GIVEN DATA: Begin

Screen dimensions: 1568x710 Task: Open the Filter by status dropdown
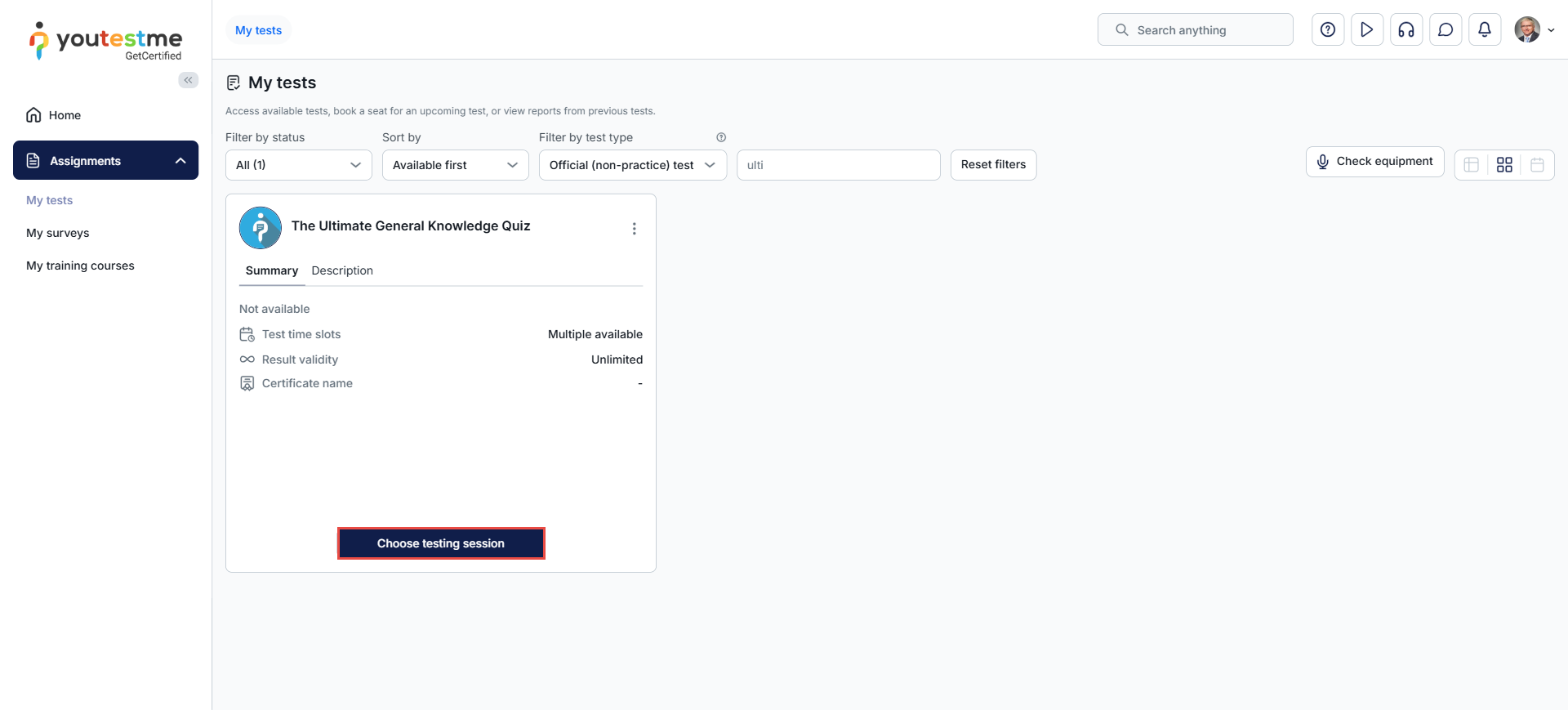pyautogui.click(x=298, y=165)
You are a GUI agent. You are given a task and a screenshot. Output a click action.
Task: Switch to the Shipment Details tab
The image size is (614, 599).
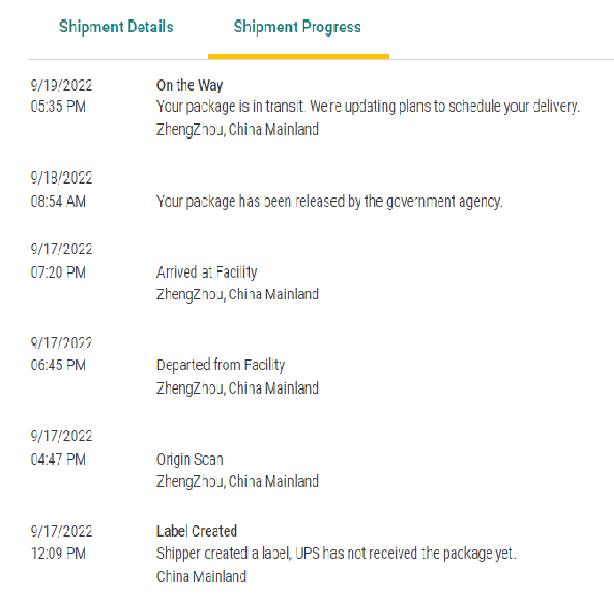115,26
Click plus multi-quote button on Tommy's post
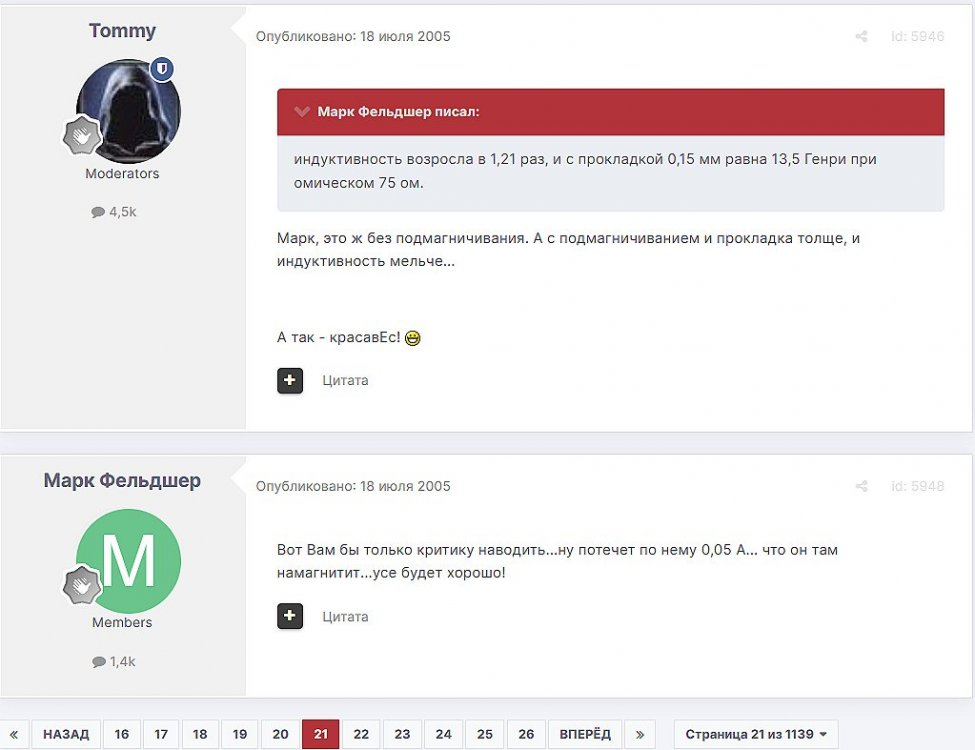Screen dimensions: 975x750 [x=290, y=381]
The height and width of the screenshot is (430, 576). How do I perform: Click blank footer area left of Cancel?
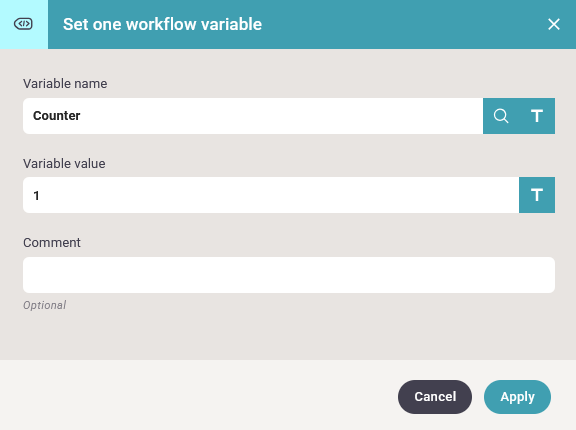click(x=198, y=396)
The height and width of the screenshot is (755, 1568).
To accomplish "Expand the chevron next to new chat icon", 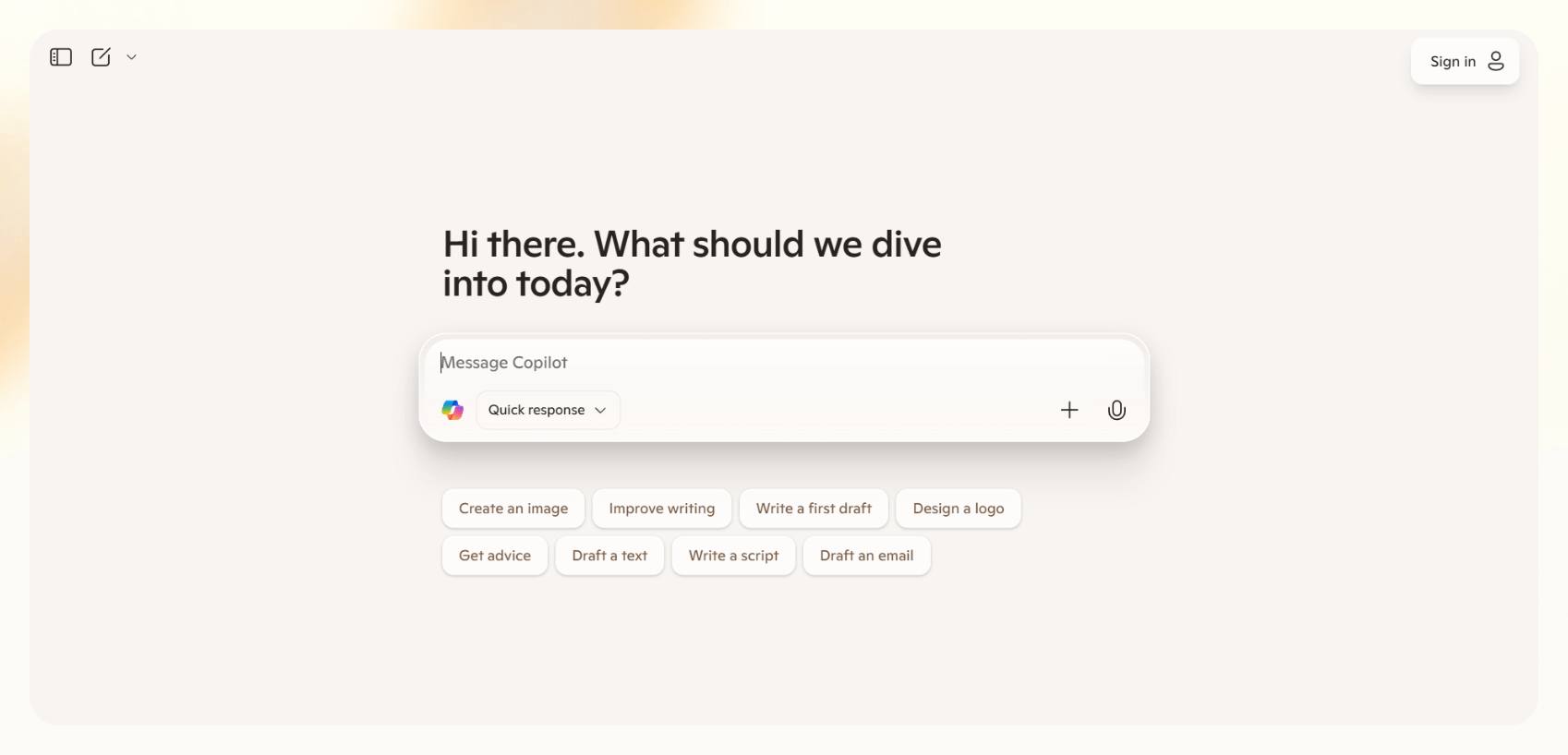I will 132,57.
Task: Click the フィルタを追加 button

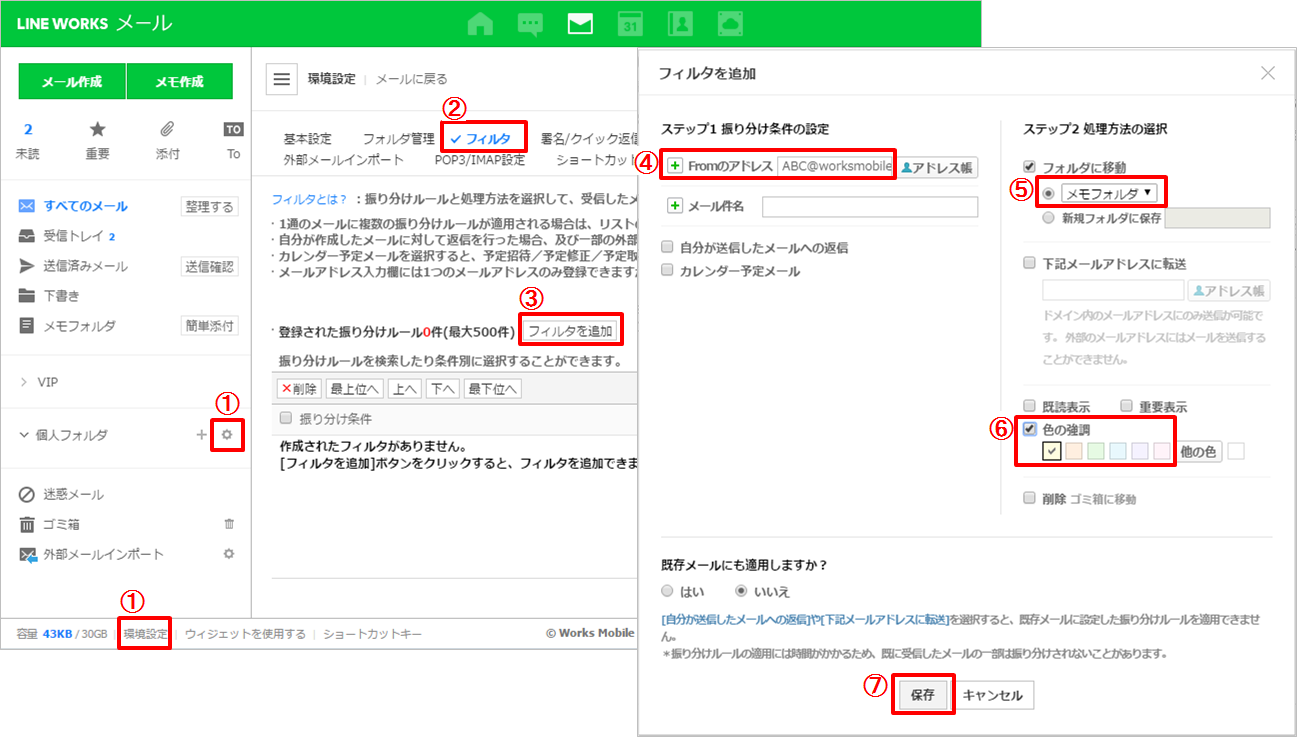Action: (x=570, y=330)
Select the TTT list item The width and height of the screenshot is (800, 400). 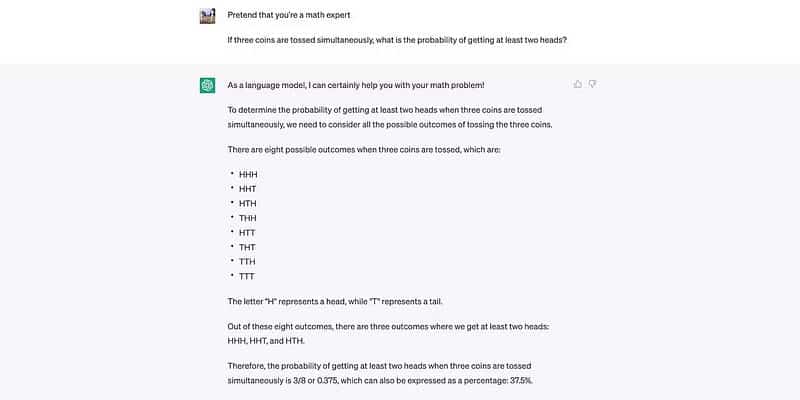click(247, 275)
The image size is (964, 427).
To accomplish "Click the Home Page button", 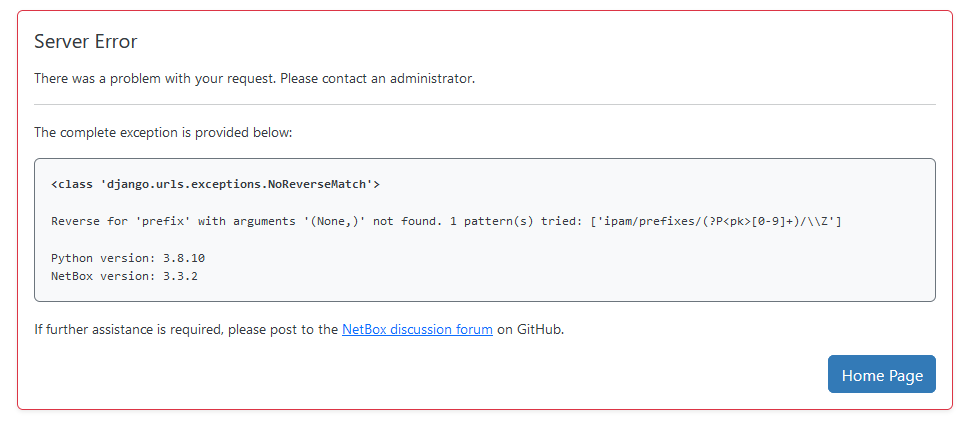I will tap(881, 374).
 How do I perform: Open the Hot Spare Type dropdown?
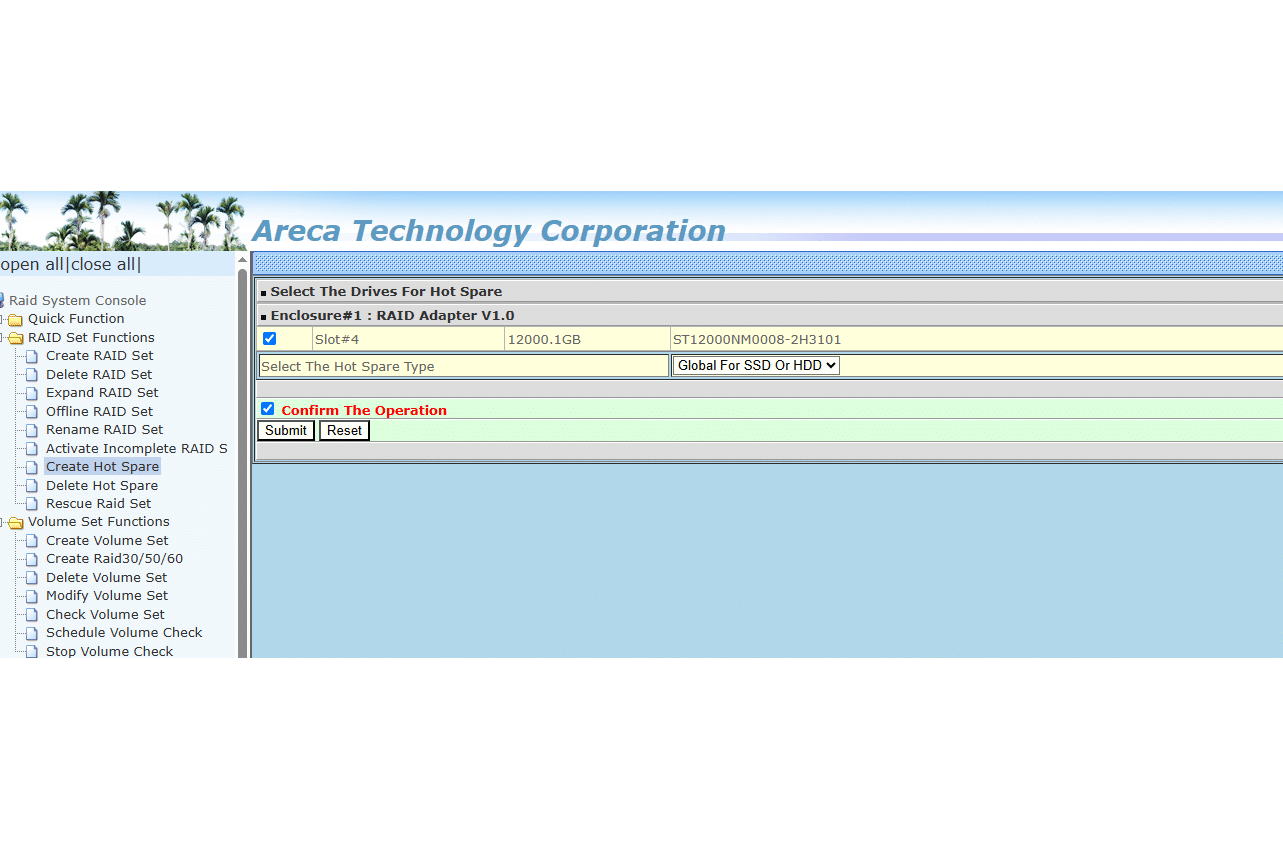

GIVEN DATA: End

* WHAT NEEDS TO BE DONE: Which part of the entries opens with the line containing "The height and width of the screenshot is (430, 576)." and closes with the line containing "The height and width of the screenshot is (755, 1568)."? Output that part exactly, ends included, pictures excluded.

* EXERCISE RESULT:
The height and width of the screenshot is (430, 576). How do I perform: Click blank footer area left of Cancel?
click(x=198, y=396)
The height and width of the screenshot is (755, 1568).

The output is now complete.